# AIM OF THE EXERCISE:
Rewrite the records below, replacing each occurrence of "dropdown" with "drop-down menu" and leaving everything else unchanged.

Extracted data entries
━━━━━━━━━━━━━━━━

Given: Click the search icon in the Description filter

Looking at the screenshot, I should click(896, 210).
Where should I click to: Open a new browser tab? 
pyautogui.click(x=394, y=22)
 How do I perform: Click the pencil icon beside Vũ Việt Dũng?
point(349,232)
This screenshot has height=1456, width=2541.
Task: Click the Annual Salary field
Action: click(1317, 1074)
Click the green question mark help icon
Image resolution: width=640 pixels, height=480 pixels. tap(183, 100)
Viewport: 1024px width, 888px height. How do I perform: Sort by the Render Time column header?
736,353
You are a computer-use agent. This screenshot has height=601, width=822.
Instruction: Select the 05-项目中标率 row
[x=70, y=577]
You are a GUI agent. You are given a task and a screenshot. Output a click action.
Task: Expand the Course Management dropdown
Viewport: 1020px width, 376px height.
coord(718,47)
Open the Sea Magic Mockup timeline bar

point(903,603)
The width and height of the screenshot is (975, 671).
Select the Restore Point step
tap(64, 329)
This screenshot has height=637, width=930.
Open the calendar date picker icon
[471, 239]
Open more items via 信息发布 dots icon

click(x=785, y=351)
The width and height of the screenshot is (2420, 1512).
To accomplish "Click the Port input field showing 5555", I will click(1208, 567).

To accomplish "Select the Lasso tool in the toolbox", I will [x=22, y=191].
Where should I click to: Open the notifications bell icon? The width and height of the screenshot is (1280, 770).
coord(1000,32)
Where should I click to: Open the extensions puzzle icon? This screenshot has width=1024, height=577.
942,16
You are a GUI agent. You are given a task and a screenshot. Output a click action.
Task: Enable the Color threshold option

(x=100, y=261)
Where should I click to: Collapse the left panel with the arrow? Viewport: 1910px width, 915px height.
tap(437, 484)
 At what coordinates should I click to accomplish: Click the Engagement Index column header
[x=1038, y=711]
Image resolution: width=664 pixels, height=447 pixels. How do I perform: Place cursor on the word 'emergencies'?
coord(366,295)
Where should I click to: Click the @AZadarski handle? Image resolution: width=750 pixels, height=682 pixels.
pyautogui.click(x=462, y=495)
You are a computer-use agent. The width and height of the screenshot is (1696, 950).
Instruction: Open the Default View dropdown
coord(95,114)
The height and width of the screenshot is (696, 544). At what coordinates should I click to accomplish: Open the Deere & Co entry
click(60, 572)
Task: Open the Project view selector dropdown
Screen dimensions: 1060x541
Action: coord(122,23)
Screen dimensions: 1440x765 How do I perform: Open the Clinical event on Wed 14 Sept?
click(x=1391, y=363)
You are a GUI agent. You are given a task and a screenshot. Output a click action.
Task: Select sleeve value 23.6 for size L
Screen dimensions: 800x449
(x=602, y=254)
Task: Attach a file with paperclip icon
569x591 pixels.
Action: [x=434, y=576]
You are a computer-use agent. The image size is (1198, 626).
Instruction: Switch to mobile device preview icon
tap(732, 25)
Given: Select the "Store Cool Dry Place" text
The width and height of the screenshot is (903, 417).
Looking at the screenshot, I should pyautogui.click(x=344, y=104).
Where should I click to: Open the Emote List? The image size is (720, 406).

━━━━━━━━━━━━━━━━

# EXPECTED OUTPUT:
Given: Click the search icon in the Description filter

Looking at the screenshot, I should click(896, 210).
Where should I click to: Open a new browser tab? 
pyautogui.click(x=394, y=22)
 How do I perform: Click the pencil icon beside Vũ Việt Dũng?
point(349,232)
This screenshot has height=1456, width=2541.
Task: Click the Annual Salary field
Action: click(1317, 1074)
Click the green question mark help icon
Image resolution: width=640 pixels, height=480 pixels. tap(183, 100)
Viewport: 1024px width, 888px height. How do I perform: Sort by the Render Time column header?
736,353
You are a computer-use agent. This screenshot has height=601, width=822.
Instruction: Select the 05-项目中标率 row
[x=70, y=577]
You are a GUI agent. You are given a task and a screenshot. Output a click action.
Task: Expand the Course Management drop-down menu
Viewport: 1020px width, 376px height.
coord(718,47)
Open the Sea Magic Mockup timeline bar

point(903,603)
The width and height of the screenshot is (975, 671).
Select the Restore Point step
tap(64, 329)
This screenshot has height=637, width=930.
Open the calendar date picker icon
[471, 239]
Open more items via 信息发布 dots icon

click(x=785, y=351)
The width and height of the screenshot is (2420, 1512).
To accomplish "Click the Port input field showing 5555", I will click(1208, 567).

To accomplish "Select the Lasso tool in the toolbox", I will [x=22, y=191].
Where should I click to: Open the notifications bell icon? The width and height of the screenshot is (1280, 770).
coord(1000,32)
Where should I click to: Open the extensions puzzle icon? This screenshot has width=1024, height=577.
942,16
You are a GUI agent. You are given a task and a screenshot. Output a click action.
Task: Enable the Color threshold option

(x=100, y=261)
Where should I click to: Collapse the left panel with the arrow? Viewport: 1910px width, 915px height.
tap(437, 484)
 At what coordinates should I click to accomplish: Click the Engagement Index column header
[x=1038, y=711]
Image resolution: width=664 pixels, height=447 pixels. How do I perform: Place cursor on the word 'emergencies'?
coord(366,295)
Where should I click to: Click the @AZadarski handle? Image resolution: width=750 pixels, height=682 pixels.
pyautogui.click(x=462, y=495)
You are a computer-use agent. The width and height of the screenshot is (1696, 950).
Instruction: Open the Default View drop-down menu
coord(95,114)
The height and width of the screenshot is (696, 544). At what coordinates should I click to accomplish: Open the Deere & Co entry
click(60, 572)
Task: Open the Project view selector drop-down menu
Screen dimensions: 1060x541
Action: coord(122,23)
Screen dimensions: 1440x765 How do I perform: Open the Clinical event on Wed 14 Sept?
click(x=1391, y=363)
You are a GUI agent. You are given a task and a screenshot. Output a click action.
Task: Select sleeve value 23.6 for size L
Screen dimensions: 800x449
(x=602, y=254)
Task: Attach a file with paperclip icon
569x591 pixels.
Action: [x=434, y=576]
You are a computer-use agent. The image size is (1198, 626).
Instruction: Switch to mobile device preview icon
tap(732, 25)
Given: Select the "Store Cool Dry Place" text
The width and height of the screenshot is (903, 417).
Looking at the screenshot, I should pyautogui.click(x=344, y=104).
Where should I click to: Open the Emote List? The image size is (720, 406).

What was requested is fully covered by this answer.